Victoria will be closed, of course.
We’ll see building approvals on Wednesday and then the RBA will follow up on Friday with a quarterly Statement on Monetary Policy, which may be subject to frantic rewriting as we speak.
The Fed statement on tapering is due on Wednesday night and then the Bank of England meets on Thursday night.
It’s the first of the month so we’ll see global manufacturing PMIs today and services PMIs on Wednesday.

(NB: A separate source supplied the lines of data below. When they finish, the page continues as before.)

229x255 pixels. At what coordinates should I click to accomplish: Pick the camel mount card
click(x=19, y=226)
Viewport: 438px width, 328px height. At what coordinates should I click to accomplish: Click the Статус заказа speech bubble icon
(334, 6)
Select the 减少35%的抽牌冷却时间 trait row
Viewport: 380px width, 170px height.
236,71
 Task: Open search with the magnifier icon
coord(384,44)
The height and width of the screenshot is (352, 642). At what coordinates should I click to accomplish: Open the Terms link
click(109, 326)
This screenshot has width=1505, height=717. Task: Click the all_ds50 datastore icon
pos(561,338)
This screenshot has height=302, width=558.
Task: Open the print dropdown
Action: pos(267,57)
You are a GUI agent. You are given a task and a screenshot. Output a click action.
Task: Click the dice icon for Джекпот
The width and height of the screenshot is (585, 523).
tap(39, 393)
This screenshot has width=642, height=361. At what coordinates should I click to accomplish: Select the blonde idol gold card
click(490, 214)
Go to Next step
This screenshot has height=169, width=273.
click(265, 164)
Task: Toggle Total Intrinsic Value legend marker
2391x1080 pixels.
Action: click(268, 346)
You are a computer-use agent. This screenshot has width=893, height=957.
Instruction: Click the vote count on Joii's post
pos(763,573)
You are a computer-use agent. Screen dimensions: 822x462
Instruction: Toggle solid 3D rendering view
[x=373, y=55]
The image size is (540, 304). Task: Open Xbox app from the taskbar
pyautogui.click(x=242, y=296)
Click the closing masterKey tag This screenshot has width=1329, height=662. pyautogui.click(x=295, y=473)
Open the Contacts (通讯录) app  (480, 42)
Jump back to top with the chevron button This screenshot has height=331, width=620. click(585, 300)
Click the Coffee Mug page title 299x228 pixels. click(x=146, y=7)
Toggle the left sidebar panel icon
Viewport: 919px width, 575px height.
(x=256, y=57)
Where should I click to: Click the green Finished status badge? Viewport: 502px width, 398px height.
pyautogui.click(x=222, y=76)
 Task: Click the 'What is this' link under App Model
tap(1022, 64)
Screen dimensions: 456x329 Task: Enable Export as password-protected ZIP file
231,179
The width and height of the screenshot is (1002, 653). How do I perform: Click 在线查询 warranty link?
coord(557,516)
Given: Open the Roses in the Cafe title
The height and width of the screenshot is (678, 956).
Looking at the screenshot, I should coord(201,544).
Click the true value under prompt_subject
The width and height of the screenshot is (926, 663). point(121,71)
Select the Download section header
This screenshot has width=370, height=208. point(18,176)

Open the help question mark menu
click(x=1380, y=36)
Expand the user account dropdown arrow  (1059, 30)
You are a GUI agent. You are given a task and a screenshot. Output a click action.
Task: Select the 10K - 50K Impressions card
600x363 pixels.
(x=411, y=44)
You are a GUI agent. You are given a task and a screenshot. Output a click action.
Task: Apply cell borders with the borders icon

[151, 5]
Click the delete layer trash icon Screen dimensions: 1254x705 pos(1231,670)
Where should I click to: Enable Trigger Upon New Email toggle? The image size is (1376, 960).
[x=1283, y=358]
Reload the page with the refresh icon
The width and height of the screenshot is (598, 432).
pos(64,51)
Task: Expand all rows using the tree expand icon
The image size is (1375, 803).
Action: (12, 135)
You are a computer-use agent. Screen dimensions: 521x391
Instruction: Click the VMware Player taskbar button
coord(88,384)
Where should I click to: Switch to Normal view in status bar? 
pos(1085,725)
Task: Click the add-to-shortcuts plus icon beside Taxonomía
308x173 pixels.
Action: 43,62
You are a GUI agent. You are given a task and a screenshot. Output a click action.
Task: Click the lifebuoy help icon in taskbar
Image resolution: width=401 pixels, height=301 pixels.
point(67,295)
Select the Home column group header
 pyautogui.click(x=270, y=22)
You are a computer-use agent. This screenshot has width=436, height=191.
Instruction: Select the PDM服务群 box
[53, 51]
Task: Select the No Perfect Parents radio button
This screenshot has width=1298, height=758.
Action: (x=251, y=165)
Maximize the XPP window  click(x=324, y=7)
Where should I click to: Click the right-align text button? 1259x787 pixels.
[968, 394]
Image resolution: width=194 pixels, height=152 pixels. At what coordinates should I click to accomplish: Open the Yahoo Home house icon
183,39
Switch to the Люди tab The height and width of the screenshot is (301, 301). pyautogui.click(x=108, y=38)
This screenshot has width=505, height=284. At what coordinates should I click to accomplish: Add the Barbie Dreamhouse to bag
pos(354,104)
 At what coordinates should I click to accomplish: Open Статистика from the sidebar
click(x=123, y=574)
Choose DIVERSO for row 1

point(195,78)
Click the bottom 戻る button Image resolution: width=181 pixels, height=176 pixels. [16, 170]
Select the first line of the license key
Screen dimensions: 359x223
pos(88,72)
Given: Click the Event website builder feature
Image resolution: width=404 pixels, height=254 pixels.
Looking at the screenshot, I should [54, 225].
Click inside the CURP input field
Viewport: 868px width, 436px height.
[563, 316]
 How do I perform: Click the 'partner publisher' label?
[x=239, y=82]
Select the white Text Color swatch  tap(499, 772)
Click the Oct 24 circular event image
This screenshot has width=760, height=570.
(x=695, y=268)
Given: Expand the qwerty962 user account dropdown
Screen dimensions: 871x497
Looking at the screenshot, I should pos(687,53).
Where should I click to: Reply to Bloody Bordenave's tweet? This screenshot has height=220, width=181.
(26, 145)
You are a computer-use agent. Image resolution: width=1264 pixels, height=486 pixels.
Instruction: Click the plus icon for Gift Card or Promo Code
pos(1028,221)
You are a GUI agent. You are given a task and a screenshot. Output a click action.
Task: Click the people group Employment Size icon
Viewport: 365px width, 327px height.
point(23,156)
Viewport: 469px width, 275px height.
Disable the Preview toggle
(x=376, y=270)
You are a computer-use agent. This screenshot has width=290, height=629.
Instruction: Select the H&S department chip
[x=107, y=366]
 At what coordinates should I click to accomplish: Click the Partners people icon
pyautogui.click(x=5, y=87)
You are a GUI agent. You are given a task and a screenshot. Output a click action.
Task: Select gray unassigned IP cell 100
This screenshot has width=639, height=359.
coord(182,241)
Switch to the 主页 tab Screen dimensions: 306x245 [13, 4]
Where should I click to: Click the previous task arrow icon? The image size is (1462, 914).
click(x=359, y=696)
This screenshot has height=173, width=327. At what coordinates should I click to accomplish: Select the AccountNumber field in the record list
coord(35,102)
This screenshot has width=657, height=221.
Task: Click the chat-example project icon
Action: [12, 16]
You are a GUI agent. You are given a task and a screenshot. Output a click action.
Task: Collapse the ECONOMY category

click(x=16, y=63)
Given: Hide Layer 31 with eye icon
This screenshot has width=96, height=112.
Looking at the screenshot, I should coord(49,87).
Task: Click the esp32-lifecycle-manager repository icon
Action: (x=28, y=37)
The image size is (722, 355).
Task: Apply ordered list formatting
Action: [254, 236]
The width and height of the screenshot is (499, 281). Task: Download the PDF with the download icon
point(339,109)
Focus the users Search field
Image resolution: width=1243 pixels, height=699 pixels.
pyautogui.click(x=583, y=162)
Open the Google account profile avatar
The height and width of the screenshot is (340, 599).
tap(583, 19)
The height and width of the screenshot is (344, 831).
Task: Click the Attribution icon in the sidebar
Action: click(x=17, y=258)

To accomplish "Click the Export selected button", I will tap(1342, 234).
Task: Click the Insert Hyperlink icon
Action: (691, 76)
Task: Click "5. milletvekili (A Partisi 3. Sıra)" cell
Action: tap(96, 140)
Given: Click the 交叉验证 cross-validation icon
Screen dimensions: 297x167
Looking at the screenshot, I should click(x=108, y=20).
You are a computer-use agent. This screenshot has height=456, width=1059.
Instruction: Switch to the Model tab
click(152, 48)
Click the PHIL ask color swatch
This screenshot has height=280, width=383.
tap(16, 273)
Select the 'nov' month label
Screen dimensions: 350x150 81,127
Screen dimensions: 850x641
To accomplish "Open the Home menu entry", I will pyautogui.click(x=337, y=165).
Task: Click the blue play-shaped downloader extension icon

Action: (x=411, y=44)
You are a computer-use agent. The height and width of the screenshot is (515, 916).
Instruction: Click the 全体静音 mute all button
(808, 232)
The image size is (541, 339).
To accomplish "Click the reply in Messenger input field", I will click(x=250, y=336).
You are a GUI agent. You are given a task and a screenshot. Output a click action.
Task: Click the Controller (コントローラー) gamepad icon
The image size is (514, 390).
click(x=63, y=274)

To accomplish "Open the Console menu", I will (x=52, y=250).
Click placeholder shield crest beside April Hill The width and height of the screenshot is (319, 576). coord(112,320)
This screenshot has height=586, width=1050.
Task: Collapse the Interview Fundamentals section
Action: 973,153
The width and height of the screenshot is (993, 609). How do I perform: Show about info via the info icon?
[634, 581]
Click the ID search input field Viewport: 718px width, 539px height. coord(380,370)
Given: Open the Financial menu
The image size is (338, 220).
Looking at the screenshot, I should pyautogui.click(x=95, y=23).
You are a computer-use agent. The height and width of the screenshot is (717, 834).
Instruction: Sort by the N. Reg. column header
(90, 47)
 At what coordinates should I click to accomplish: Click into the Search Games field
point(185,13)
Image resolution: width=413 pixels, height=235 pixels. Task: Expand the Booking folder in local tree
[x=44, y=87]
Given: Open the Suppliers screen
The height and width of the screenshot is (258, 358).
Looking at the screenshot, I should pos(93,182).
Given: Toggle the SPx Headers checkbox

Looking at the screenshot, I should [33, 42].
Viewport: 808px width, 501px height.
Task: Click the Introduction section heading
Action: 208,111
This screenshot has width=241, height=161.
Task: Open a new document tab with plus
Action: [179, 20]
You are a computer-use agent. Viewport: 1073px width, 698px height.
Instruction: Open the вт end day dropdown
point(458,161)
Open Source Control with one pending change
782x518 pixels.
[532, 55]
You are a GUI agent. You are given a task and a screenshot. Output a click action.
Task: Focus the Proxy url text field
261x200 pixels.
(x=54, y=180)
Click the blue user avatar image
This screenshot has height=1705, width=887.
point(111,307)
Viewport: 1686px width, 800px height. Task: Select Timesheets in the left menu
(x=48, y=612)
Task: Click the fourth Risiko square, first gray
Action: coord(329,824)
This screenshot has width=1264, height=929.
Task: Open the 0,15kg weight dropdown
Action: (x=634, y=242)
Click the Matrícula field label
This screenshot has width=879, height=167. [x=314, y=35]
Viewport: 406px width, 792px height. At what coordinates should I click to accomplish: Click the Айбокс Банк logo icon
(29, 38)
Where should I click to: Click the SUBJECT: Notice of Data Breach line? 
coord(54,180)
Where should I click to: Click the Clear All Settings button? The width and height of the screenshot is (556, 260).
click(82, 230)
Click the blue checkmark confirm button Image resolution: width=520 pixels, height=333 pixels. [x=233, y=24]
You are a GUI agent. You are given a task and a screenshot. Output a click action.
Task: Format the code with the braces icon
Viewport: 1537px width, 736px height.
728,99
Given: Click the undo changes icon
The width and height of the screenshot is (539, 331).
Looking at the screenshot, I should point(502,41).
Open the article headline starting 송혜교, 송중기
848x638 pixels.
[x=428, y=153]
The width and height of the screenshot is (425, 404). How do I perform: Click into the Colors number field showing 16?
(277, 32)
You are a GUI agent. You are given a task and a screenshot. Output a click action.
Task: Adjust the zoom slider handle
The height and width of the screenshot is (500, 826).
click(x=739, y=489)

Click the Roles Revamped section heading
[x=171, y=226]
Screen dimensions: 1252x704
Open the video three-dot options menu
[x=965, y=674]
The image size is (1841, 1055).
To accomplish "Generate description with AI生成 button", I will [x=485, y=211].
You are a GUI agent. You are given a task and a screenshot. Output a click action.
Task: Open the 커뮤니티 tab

Friday’s data showed China’s manufacturing PMI slipped in October to 49.2 from 49.6 and services to 52.4 from 53.2.
The US will see private sector jobs numbers along with factory orders on Wednesday, trade on Thursday and Non-farm payrolls on Friday.
On the local market, Westpac ((WBC)) reports earnings today, followed by CSR ((CSR)) and Pendal Group ((PDL)) on Thursday and Amcor ((AMC)) and News Corp ((NWS)) on Friday.
There are still AGMs to get through this week, but the numbers will now drop right off.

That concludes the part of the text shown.